There is a notion of cost and value associated with services and products. We make our decisions taking into consideration these to factors. Cost is objective value is subjective. The cost of pen gifted to me by my son on my birthday from his pocket-money when he was 12-year-old is just Rs. 5 but it’s value for me is simply non-quantifiable. At my home I have a locker where in I have kept many such things. Old pens. books, photos and what not which my family will probably throw away after I die but for me there are invaluable. — So said my IT project management professor in his late 70s.

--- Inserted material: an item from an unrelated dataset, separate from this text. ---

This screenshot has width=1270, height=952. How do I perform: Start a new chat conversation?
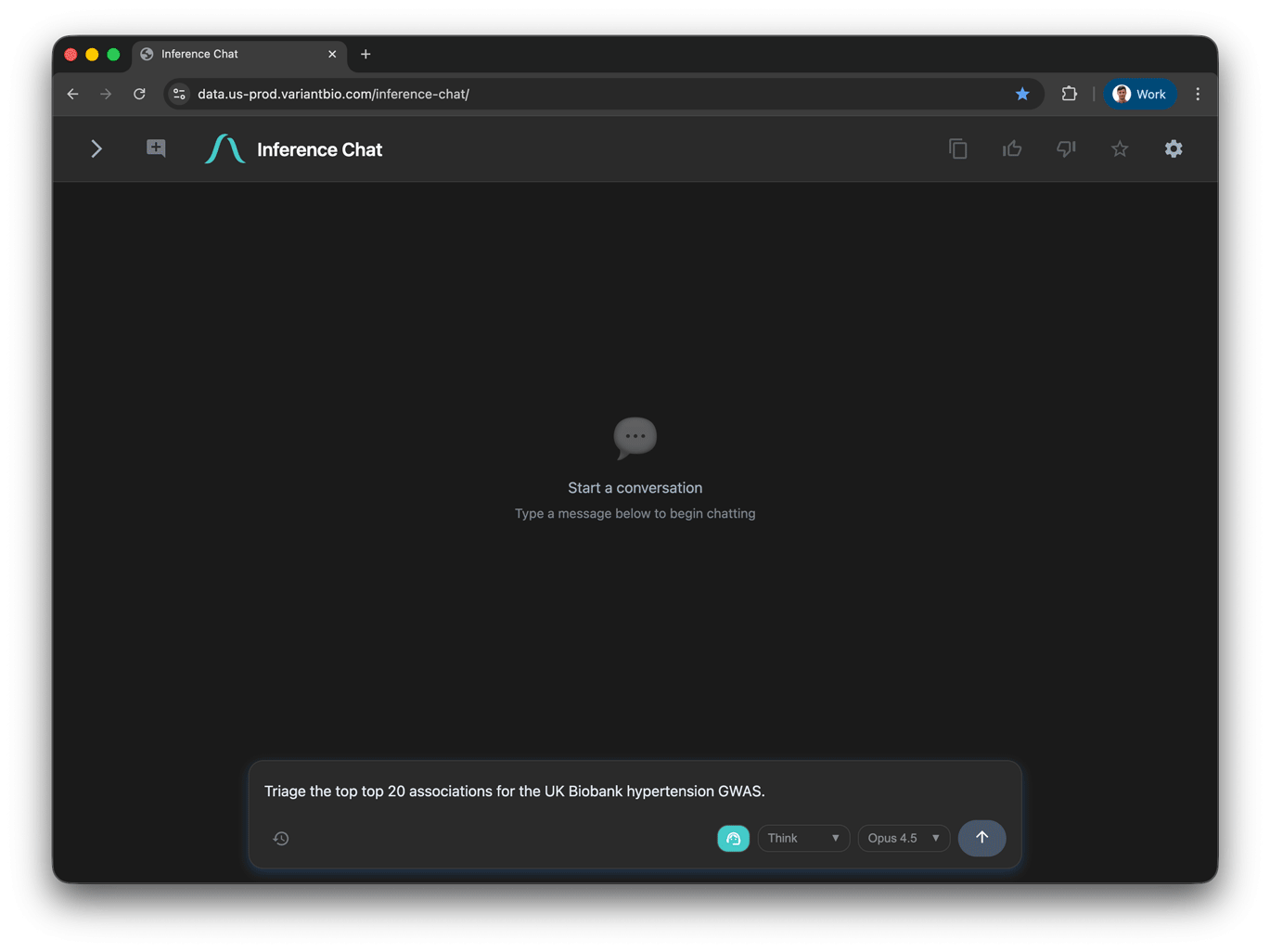pyautogui.click(x=155, y=148)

The occasion to recount this is that, today when cleaning up my room I came across uncountable items which anyone else would have thrown to dustbin but for me its a treasure. I have in my collection old torn clothes, bills, bus and train tickets, empty bottles, stones, empty/expired medicines, recharge vouchers, old stationary items, malfunctioning electronic items, greeting cards, wallets and so on. I feel I am a bit hysteric to keep many of these items still with me.

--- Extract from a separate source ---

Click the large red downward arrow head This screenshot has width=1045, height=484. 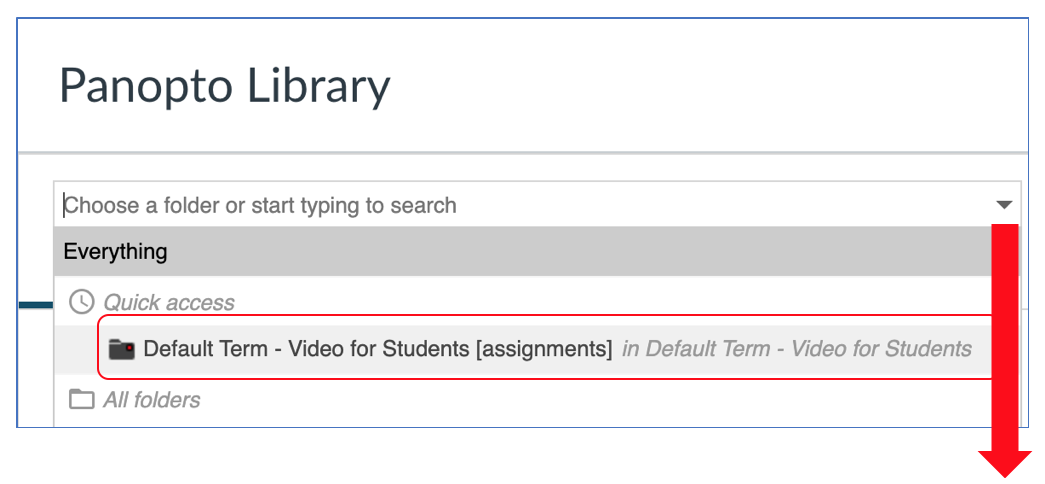tap(1005, 463)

For me each of these items are invaluable for the memories that it brings to me. Each time I hold these items in my hand my nose smells the smell it had smelled the first time I held it in my hands. I am poor at remembering dates but I am exceptional in remembering the minute details and the words spoken and not spoken.

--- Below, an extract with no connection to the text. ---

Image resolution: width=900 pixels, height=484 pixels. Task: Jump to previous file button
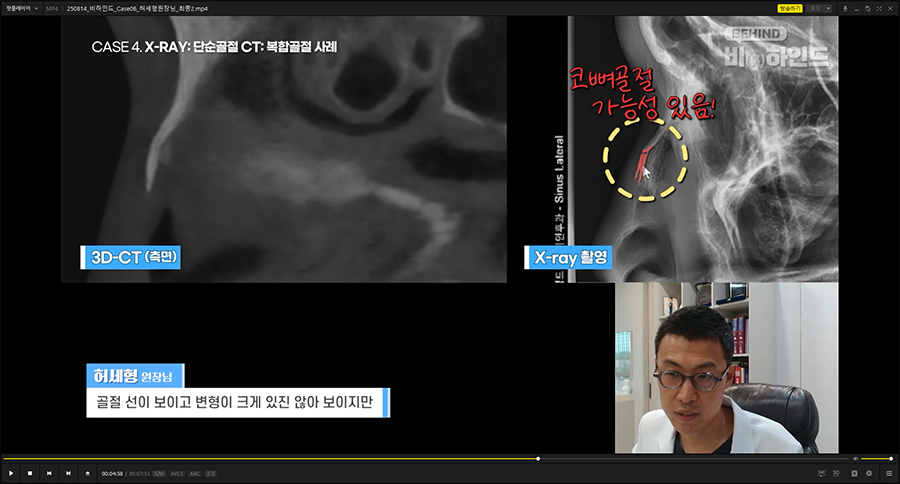pyautogui.click(x=49, y=473)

I was never a good communicator. I often failed to express my own wills and my mind even with the people who always wished I would do so. Writing has helped. Recently I met a doctor who told me a story. It seems his brother had some bitter moments with his father and his father was very stubborn. Eventually the young brother wrote the letter to his father. The doctor was very surprised that the brother whom he knew for so long was capable of writing those words. And that letter worked too. Father melted as soon as he read it.
There are extremely few possession in my invaluable collection in hand-written form. One of them is a letter. When I was traveling for a very long distance that person had come to see me off. Just as when I climbed into the bus I was given an envelope. It contained a letter. A letter written in the worst possible grammar, worst possible punctuations and spellings. Whatever may be the contest of that letter, I never had to read that letter because that letter spoke to me. Each of the word created a scenario before me which I could feel and see. Never before in my life I had come across such an authentic display of feelings and emotions.The letter is still in my collection though the whereabouts of the person are not known.
And then there are things that we have lost. My father once gave a me a very old family photograph to digitize and I lost it carelessly. I have lost some very important notebooks. Notebooks that contained the first c programs I ever wrote. There is one golf cap that I have lost unfortunately (one of the most important possessions). I had kept all the answer papers, textbooks and notebooks right from school time with me which eventually were eaten away by white ants.
A bit of madness adds punch to life, isn’t it?